Board of Peace, Ancaman bagi Baitul Maqdis
Oleh : Ledy Ummu Zaid
Sampai detik ini, rakyat Gaza, Palestina belum mendapatkan kemerdekaannya. Mereka masih harus mendapat intimidasi dan tekanan dari pasukan Yahudi Israel. Meski statusnya sudah gencatan senjata, tetapi pasukan Israel masih terus membombardir wilayah Gaza. Tak sedikit nyawa rakyat Gaza melayang akibat agresi militer di Gaza sejak Oktober tahun 2023 lalu.
Indonesia Bergabung dengan Board of Peace
Dilansir setkab.go.id (22/01/2026), Indonesia telah bergabung dengan Board of Peace (BoP) atau Dewan Perdamaian yang diinisiasi Amerika Serikat (AS). Presiden Republik Indonesia (RI) Prabowo Subianto tampak optimis terhadap perdamaian di Gaza dalam waktu dekat. Baginya, bergabung dengan BoP menjadi langkah nyata untuk mendukung perdamaian di Palestina.
Hal ini juga menjadi bukti komitmen Indonesia dalam perdamaian dunia. Menurut Presiden RI ke 8 tersebut, kondisi rakyat Gaza berangsur membaik. Adapun bantuan kemanusiaan sudah dapat masuk ke wilayah Gaza. Oleh karenanya, ia berharap Indonesia dapat turut andil dalam perdamaian di Gaza, Palestina. Sebagai contoh, dengan bergabung pada Dewan Perdamaian yang diketuai Presiden AS Donald Trump.
Dilansir dari laman cnbcindonesia.com (29/01/2026), Menteri Keuangan Purbaya menanggapi pertanyaan terkait dari dana yang digunakan untuk iuran Indonesia dalam BoP. Adapun AS digadang-gadang meminta iuran sukarela sebesar US$ 1 miliar atau sekitar Rp 16,7 triliun.
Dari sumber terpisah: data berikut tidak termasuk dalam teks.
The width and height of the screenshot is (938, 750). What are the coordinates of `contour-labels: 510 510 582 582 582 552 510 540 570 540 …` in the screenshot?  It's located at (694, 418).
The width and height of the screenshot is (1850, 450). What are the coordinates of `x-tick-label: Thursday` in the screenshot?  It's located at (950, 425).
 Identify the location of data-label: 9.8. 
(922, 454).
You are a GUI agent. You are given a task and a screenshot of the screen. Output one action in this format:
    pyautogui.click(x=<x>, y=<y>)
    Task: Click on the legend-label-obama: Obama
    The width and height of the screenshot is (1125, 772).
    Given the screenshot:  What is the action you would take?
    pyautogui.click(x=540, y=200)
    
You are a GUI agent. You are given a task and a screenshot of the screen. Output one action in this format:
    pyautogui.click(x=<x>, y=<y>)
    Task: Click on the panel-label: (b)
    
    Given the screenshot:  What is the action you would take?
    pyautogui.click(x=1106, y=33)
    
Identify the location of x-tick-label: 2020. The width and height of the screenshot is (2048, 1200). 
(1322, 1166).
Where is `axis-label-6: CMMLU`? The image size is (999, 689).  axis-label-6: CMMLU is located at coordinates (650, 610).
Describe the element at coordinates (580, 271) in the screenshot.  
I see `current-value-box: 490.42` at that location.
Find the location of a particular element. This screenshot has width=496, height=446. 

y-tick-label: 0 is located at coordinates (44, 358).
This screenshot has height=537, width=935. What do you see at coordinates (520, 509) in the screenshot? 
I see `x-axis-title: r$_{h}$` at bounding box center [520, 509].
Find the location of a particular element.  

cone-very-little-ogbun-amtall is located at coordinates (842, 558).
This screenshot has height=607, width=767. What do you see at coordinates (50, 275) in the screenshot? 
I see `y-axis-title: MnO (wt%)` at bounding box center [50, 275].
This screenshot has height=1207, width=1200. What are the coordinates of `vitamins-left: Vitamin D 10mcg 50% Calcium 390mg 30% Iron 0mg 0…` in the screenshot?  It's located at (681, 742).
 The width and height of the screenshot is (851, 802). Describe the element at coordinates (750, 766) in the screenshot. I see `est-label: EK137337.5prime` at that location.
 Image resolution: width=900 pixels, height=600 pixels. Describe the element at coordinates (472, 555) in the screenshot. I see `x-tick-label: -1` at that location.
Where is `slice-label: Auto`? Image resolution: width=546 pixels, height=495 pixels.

Kemudian, dana yang akan dianggarkan untuk iuran sukarela tersebut diambil dari Anggaran Pendapatan dan Belanja Negara (APBN).
Di sisi lain, Menteri Luar Negeri Sugiono mengatakan BoP dibentuk untuk melakukan rekonstruksi di Gaza. Faktanya, rekonstruksi sebuah negara tentu membutuhkan dana yang besar. Dengan demikian, iuran sukarela tersebut digunakan untuk rekonstruksi Gaza. Tambahnya, Indonesia akan menjadi anggota tetap, jika membayar iuran tersebut.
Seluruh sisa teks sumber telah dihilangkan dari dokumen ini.